[Start Supplied text]
Figure 10 shows the Pareto frontier of the 10-year planning horizon for all solution paths. Each point represents the NPVs of OPEX or TOTEX with increasing CAPEX. The highest TOTEX are obtained by the curtailment-only, the lowest TOTEX with the combined, and slightly higher values with the reinforcement-only solution. The figure outlines that the law of diminishing return applies when using the proposed time-series-based method. The law of diminishing returns states that lower incremental TOTEX are obtained with increasing CAPEX. Eventually, the TOTEX start increasing with higher CAPEX than obtained by the optimal value of €0.49 million, which is the result of the combined solution.
The NPVs of the 10 year horizon consider only the investments of the 10-year horizon. Power line installations are, however, long-term investments for even longer periods, e.g., 50 years. The question arises as to what extent the power line installation is a more economical solution than the curtailment-only solution in a 50 year horizon. When analyzing such long-term future horizons, a very high uncertainty follows regarding the increase in RES and load development. To account for this uncertainty, we look at three scenarios: (a) RES constant, (b) RES increase, and (c) RES strong increase. In Scenario (a), we assume that there is no future increase in RES from year 10 onward. Scenario (b) assumes that the increase in curtailment is 5 % per year, and Scenario (c) assumes an even higher increase of 10% curtailment per year. Figure 11 compares the NPVs of TOTEX for the next 50 years for these scenarios. Results are shown without investment and with the power line investment proposed by the worst-case, reinforcement, and combined solution. The comparison shows that the investment is reasonable even when there is no increase in RES, since significantly less energy must be curtailed due to the installed power lines. The difference accounts for factors between 15–55 in TOTEX depending on the assumed scenario. The power line investment is, therefore, a much more valuable asset than the curtailment-only solution.

3.4. Sensitivity Analysis

The NPVs of the shown results are obtained based on fixed assumptions for the different parameters. To obtain a sensitivity on the TOTEX of one parameter, we vary each parameter while keeping the remaining ones constant for the combined method based on the time series. Figure 12 shows a detailed sensitivity analysis on the NPV of TOTEX for the parameters curtailment cost, depreciation horizon, interest rate, and line cost per kilometer. We vary each parameter between −90% and 100% of its initial value while fixing the remaining parameters to their original value. A steeper gradient of the resulting curve equals a high sensitivity to the parameter. Increasing the depreciation horizon further from 50 years has the lowest impact on the NPV of the TOTEX. A decreasing depreciation horizon increases the TOTEX significantly. Varying the interest rate and the costs for curtailment has a similar effect on the NPV of TOTEX. Decreasing the costs per kilometer leads to a sharper reduction in the expenditures. The extreme values, such as a short depreciation horizon and low costs per kilometer, are not realistic and should only illustrate the sensitivity to the parameter.
[End Supplied text]
[Start Data excerpts]
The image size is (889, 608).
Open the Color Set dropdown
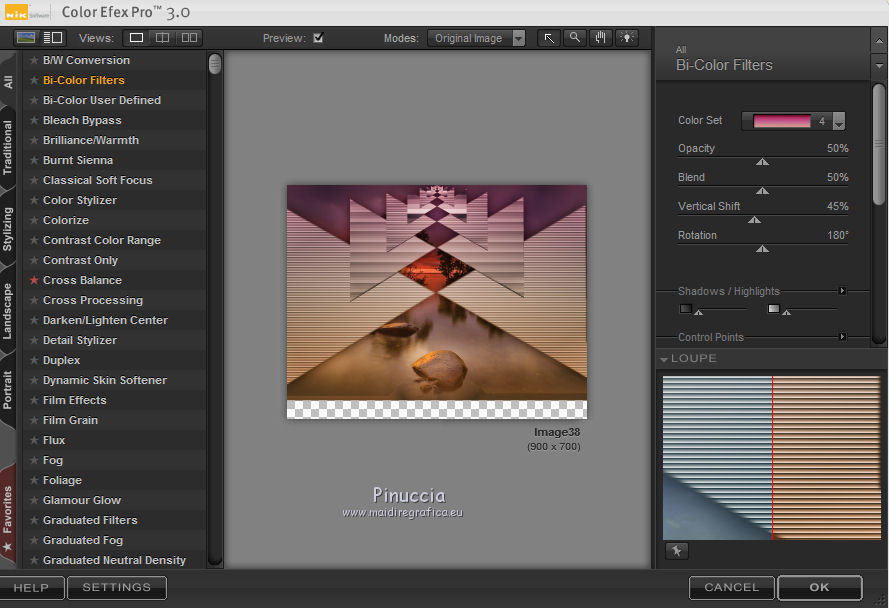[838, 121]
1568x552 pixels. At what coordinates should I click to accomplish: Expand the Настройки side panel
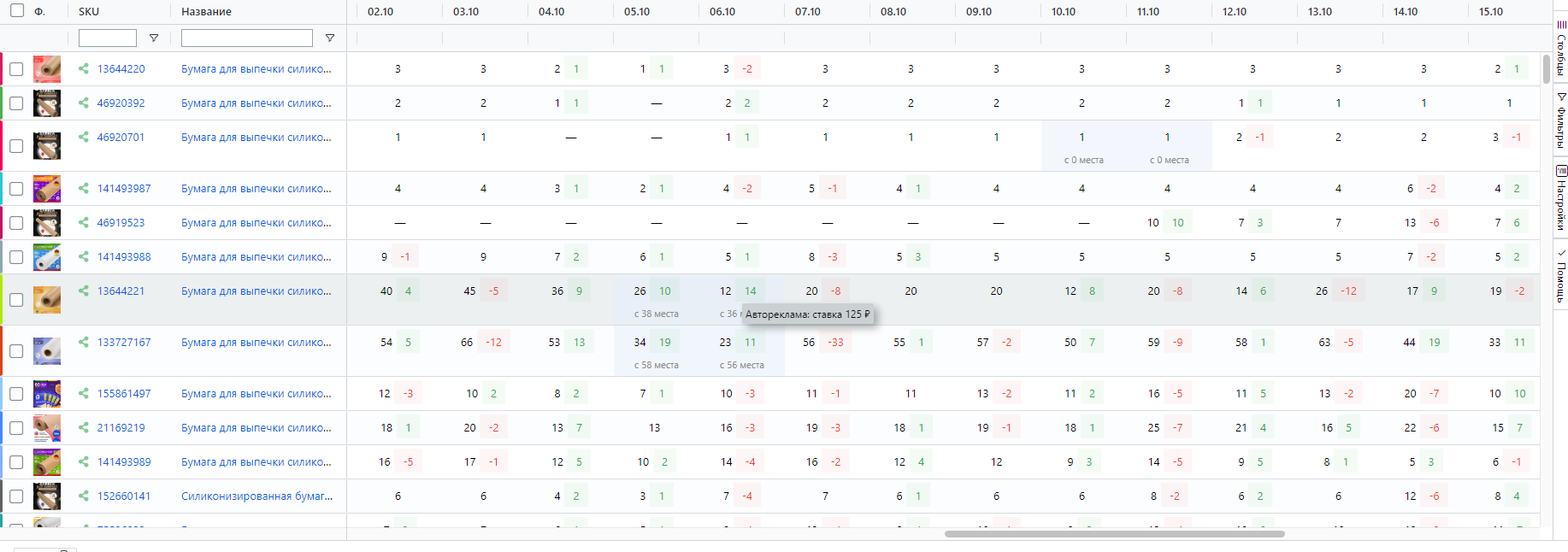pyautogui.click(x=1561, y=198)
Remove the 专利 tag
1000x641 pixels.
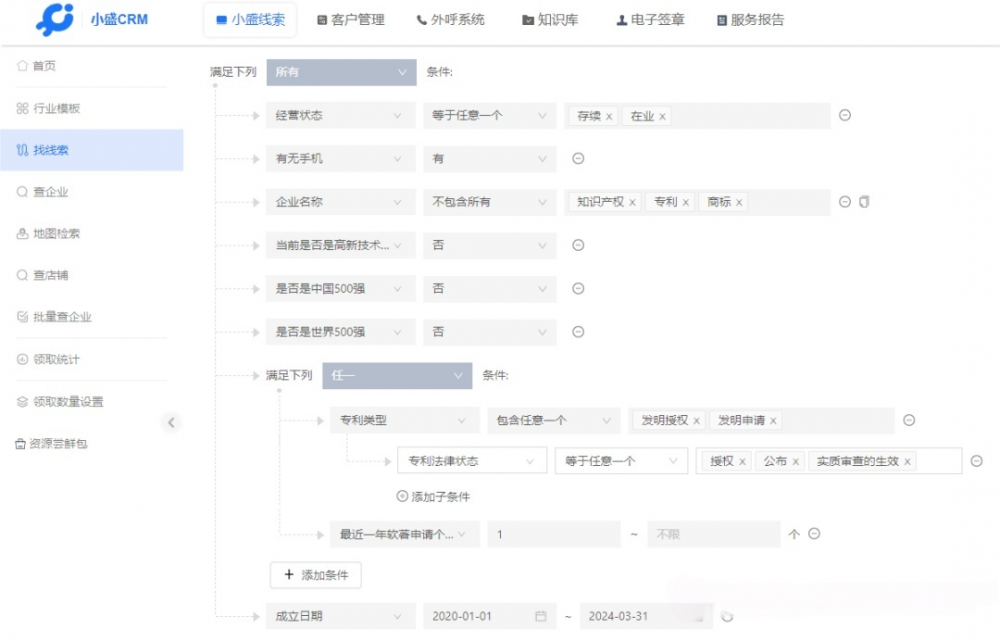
[End Data excerpts]
[Start Data excerpts]
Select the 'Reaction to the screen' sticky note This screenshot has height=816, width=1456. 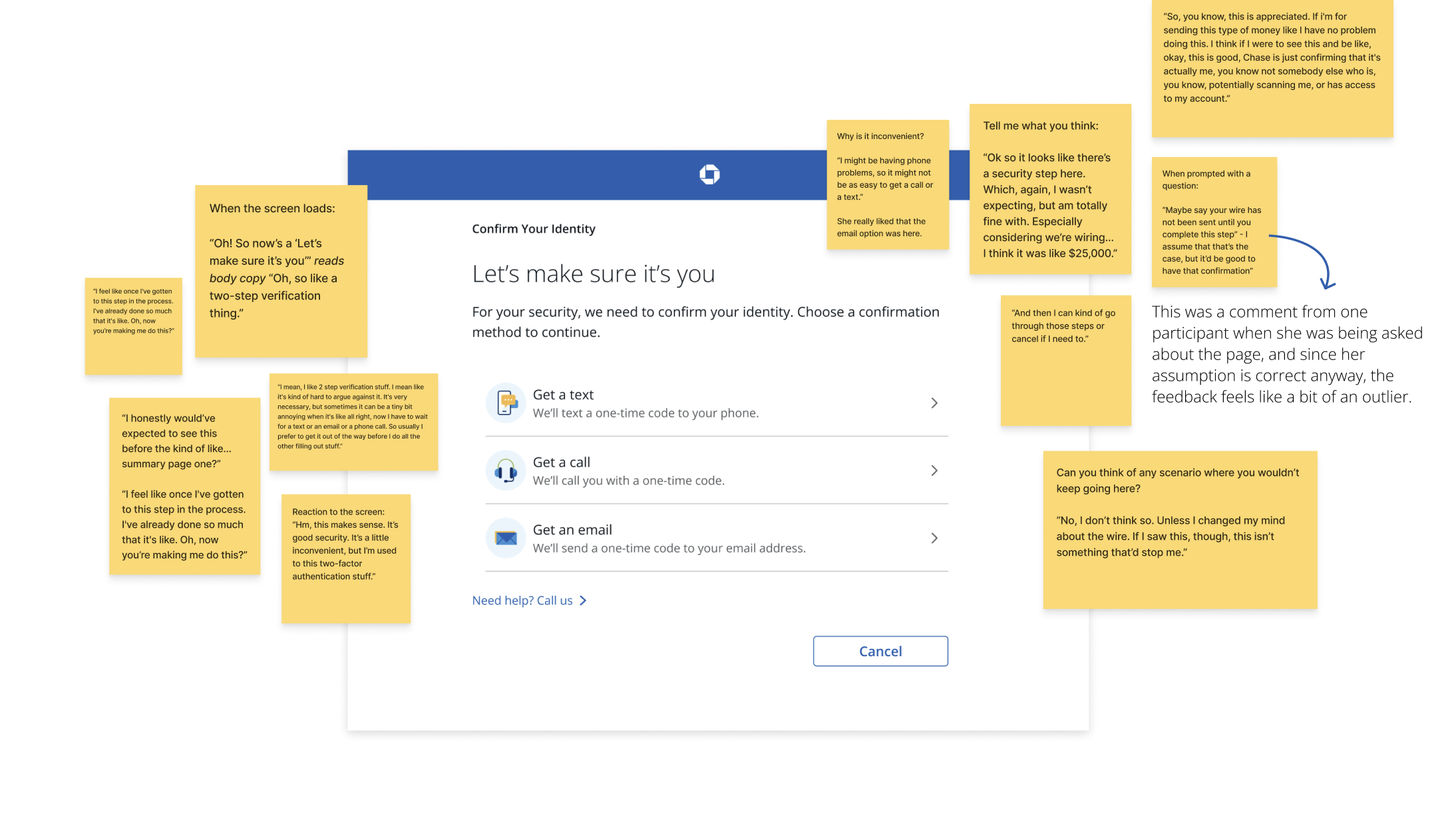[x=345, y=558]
[End Data excerpts]
**Work required**
List the parameters that the text says were varied in its sensitivity analysis of the NPV of TOTEX. Work from the text only; the lines play no part.

**The response**
Curtailment cost, depreciation horizon, interest rate, and line cost per kilometer.